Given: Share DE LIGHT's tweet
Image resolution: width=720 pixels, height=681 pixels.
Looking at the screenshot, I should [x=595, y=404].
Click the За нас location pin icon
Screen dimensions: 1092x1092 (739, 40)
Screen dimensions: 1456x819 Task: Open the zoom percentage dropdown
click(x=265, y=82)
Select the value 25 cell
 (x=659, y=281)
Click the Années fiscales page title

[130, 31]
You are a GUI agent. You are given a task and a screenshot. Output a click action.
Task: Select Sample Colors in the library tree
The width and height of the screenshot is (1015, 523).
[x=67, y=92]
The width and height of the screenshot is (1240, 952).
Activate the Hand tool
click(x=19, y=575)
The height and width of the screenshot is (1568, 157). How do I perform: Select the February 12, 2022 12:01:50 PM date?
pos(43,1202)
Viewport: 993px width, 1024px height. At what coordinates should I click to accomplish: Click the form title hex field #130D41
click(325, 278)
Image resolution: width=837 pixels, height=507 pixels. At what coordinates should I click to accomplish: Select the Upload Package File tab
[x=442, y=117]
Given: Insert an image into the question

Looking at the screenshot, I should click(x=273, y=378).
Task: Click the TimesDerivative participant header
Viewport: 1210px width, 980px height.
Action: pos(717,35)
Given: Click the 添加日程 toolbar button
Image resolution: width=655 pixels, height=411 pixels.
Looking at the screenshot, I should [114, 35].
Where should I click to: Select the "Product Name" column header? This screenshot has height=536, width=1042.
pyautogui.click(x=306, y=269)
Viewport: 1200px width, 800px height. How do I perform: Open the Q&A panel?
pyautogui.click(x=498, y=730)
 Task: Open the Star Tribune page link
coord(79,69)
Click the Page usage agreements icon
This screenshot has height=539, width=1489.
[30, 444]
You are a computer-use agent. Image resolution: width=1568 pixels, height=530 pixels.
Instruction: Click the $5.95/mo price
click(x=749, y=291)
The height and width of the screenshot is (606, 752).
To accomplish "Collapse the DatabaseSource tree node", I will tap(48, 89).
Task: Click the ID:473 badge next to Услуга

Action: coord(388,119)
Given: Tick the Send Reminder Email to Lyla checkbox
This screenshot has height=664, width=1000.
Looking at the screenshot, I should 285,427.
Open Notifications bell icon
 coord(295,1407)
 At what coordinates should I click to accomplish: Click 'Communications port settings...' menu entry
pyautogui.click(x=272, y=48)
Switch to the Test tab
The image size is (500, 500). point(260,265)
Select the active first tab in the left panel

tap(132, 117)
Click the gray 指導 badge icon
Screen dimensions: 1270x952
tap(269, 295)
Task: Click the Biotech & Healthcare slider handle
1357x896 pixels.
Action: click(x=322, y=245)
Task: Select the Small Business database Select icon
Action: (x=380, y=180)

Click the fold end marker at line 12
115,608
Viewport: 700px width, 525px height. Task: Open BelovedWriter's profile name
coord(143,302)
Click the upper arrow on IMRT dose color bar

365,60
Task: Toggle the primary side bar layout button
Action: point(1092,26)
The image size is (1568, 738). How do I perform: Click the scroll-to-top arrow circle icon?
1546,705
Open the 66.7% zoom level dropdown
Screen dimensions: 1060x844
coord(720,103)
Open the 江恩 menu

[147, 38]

^^^^^^^^^^^^^^^^

**Directions**
Only an exact transcription of all the records above counts as an answer.

**Problem solution**
Given: Share DE LIGHT's tweet
Image resolution: width=720 pixels, height=681 pixels.
Looking at the screenshot, I should [x=595, y=404].
Click the За нас location pin icon
Screen dimensions: 1092x1092 (739, 40)
Screen dimensions: 1456x819 Task: Open the zoom percentage dropdown
click(x=265, y=82)
Select the value 25 cell
 (x=659, y=281)
Click the Années fiscales page title

[130, 31]
You are a GUI agent. You are given a task and a screenshot. Output a click action.
Task: Select Sample Colors in the library tree
The width and height of the screenshot is (1015, 523).
[x=67, y=92]
The width and height of the screenshot is (1240, 952).
Activate the Hand tool
click(x=19, y=575)
The height and width of the screenshot is (1568, 157). How do I perform: Select the February 12, 2022 12:01:50 PM date?
pos(43,1202)
Viewport: 993px width, 1024px height. At what coordinates should I click to accomplish: Click the form title hex field #130D41
click(325, 278)
Image resolution: width=837 pixels, height=507 pixels. At what coordinates should I click to accomplish: Select the Upload Package File tab
[x=442, y=117]
Given: Insert an image into the question

Looking at the screenshot, I should click(x=273, y=378).
Task: Click the TimesDerivative participant header
Viewport: 1210px width, 980px height.
Action: pos(717,35)
Given: Click the 添加日程 toolbar button
Image resolution: width=655 pixels, height=411 pixels.
Looking at the screenshot, I should [114, 35].
Where should I click to: Select the "Product Name" column header? This screenshot has height=536, width=1042.
pyautogui.click(x=306, y=269)
Viewport: 1200px width, 800px height. How do I perform: Open the Q&A panel?
pyautogui.click(x=498, y=730)
 Task: Open the Star Tribune page link
coord(79,69)
Click the Page usage agreements icon
This screenshot has height=539, width=1489.
[30, 444]
You are a computer-use agent. Image resolution: width=1568 pixels, height=530 pixels.
Instruction: Click the $5.95/mo price
click(x=749, y=291)
The height and width of the screenshot is (606, 752).
To accomplish "Collapse the DatabaseSource tree node", I will tap(48, 89).
Task: Click the ID:473 badge next to Услуга

Action: coord(388,119)
Given: Tick the Send Reminder Email to Lyla checkbox
This screenshot has height=664, width=1000.
Looking at the screenshot, I should 285,427.
Open Notifications bell icon
 coord(295,1407)
 At what coordinates should I click to accomplish: Click 'Communications port settings...' menu entry
pyautogui.click(x=272, y=48)
Switch to the Test tab
The image size is (500, 500). point(260,265)
Select the active first tab in the left panel

tap(132, 117)
Click the gray 指導 badge icon
Screen dimensions: 1270x952
tap(269, 295)
Task: Click the Biotech & Healthcare slider handle
1357x896 pixels.
Action: click(x=322, y=245)
Task: Select the Small Business database Select icon
Action: (x=380, y=180)

Click the fold end marker at line 12
115,608
Viewport: 700px width, 525px height. Task: Open BelovedWriter's profile name
coord(143,302)
Click the upper arrow on IMRT dose color bar

365,60
Task: Toggle the primary side bar layout button
Action: point(1092,26)
The image size is (1568, 738). How do I perform: Click the scroll-to-top arrow circle icon?
1546,705
Open the 66.7% zoom level dropdown
Screen dimensions: 1060x844
coord(720,103)
Open the 江恩 menu

[147, 38]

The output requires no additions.